Records Start Marker

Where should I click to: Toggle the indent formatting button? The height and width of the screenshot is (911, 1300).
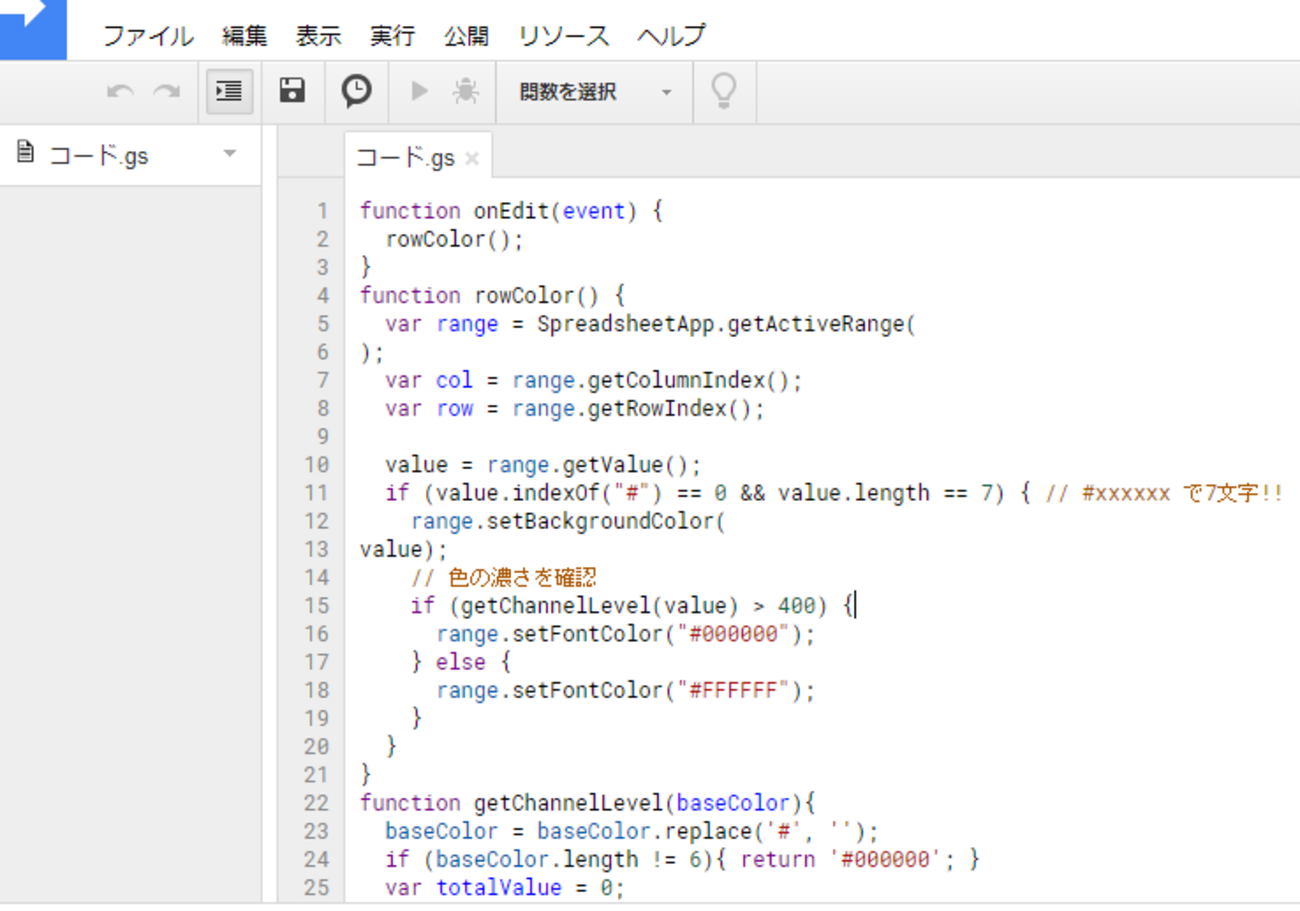[229, 92]
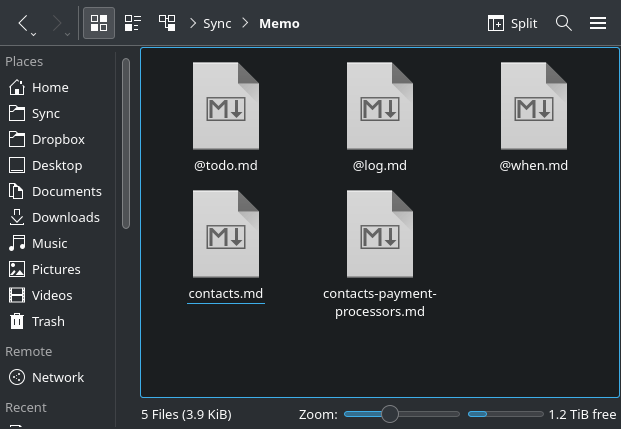Select the @log.md file icon
The image size is (621, 429).
pyautogui.click(x=379, y=107)
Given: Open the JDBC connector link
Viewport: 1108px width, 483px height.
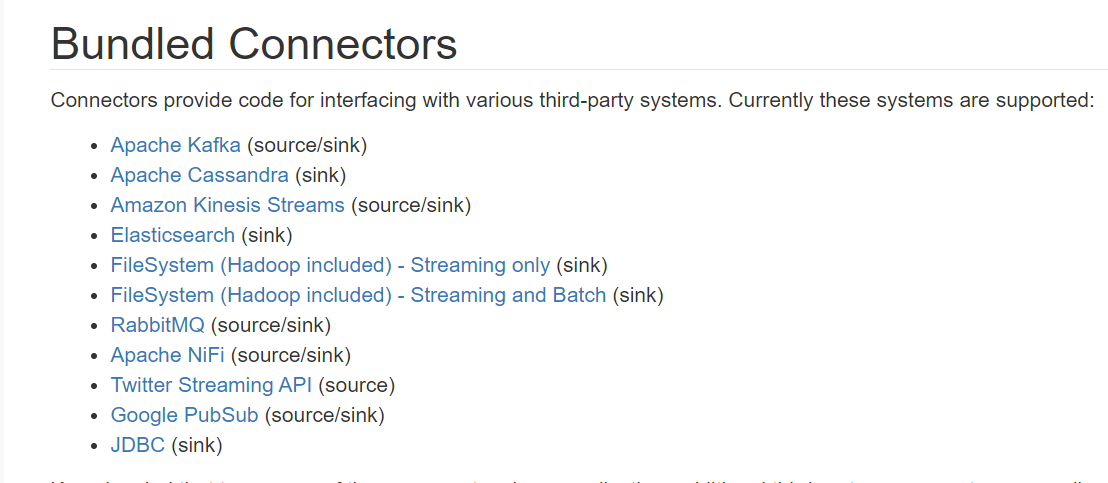Looking at the screenshot, I should pyautogui.click(x=138, y=446).
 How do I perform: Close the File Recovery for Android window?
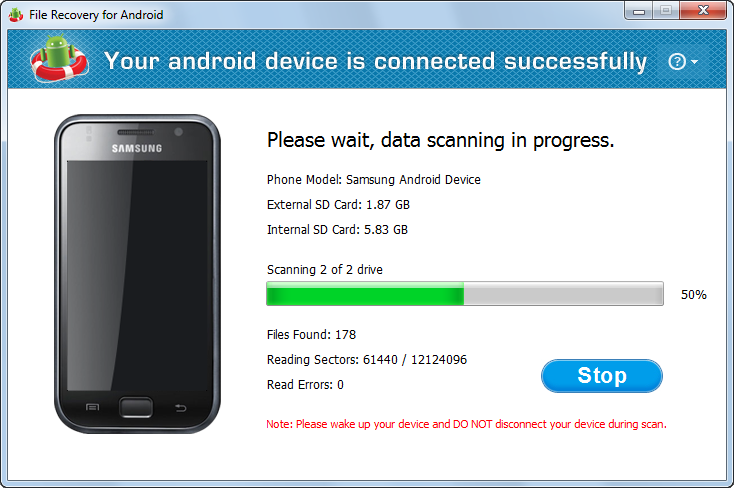pyautogui.click(x=703, y=10)
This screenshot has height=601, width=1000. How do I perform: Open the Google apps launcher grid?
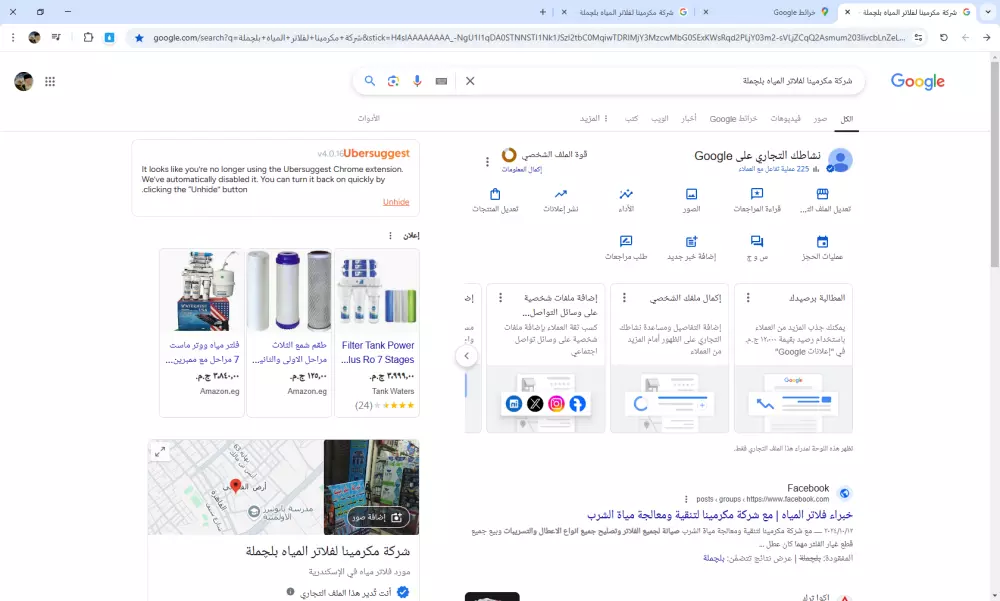click(x=50, y=82)
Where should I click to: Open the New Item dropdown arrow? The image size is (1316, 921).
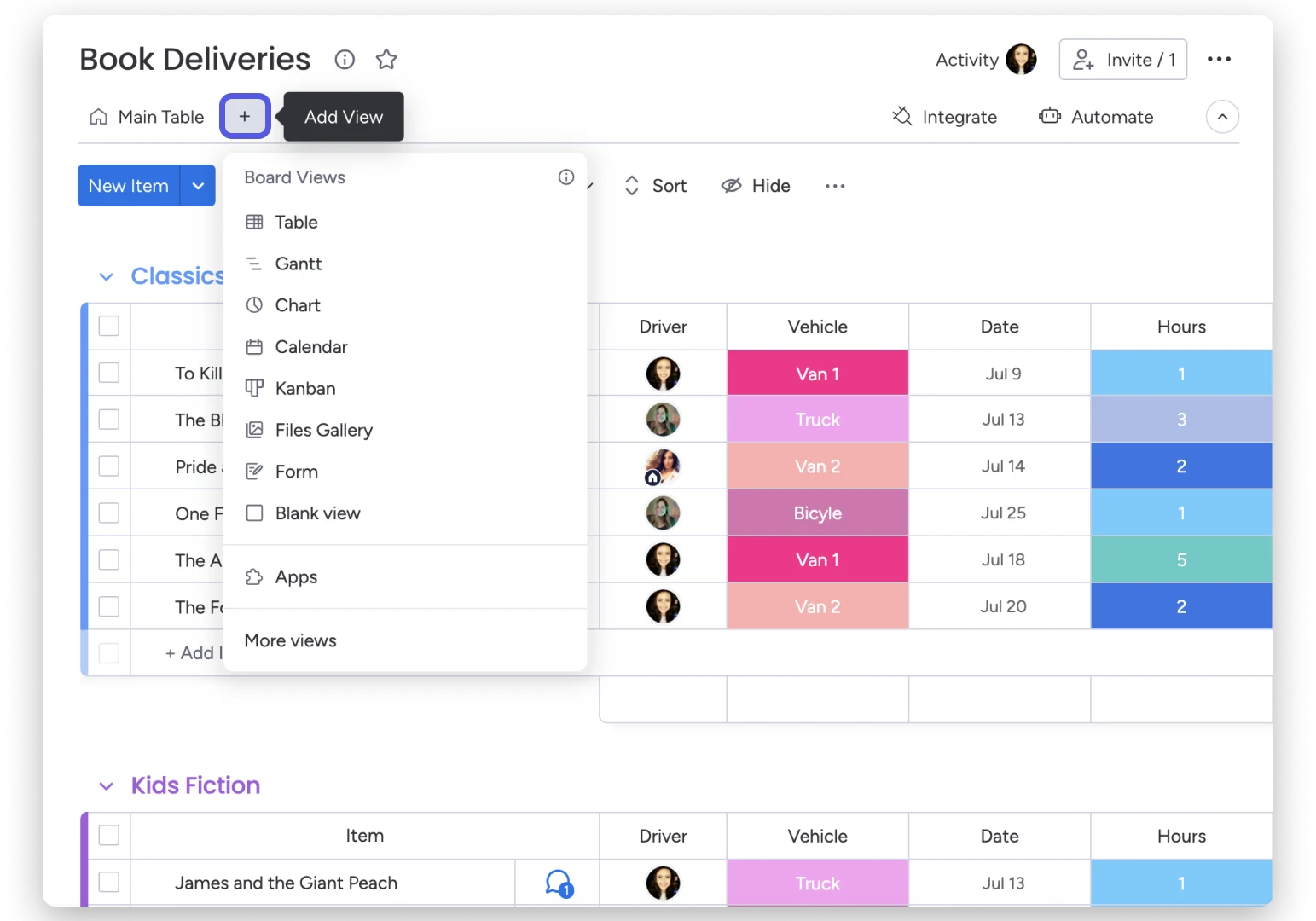[x=198, y=186]
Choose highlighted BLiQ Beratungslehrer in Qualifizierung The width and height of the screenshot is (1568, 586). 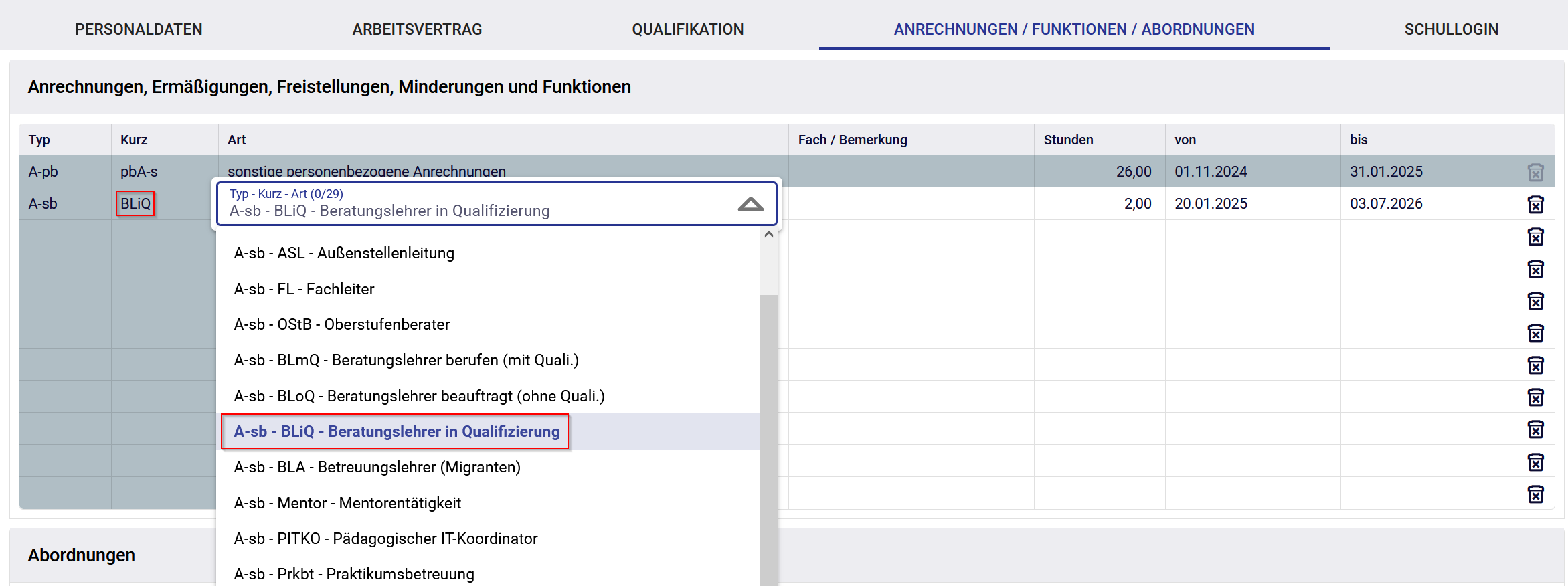pos(396,431)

Records End Marker

--- Exercise objective ---
Copy nothing but the lines from the start of the entries through the line with "Given: Open the JDBC connector link". Write them out exactly, without pictures.

--- Written solution ---
Where should I click to: Toggle the indent formatting button? The height and width of the screenshot is (911, 1300).
[229, 92]
Select the @log.md file icon
The image size is (621, 429).
pyautogui.click(x=379, y=107)
Given: Open the JDBC connector link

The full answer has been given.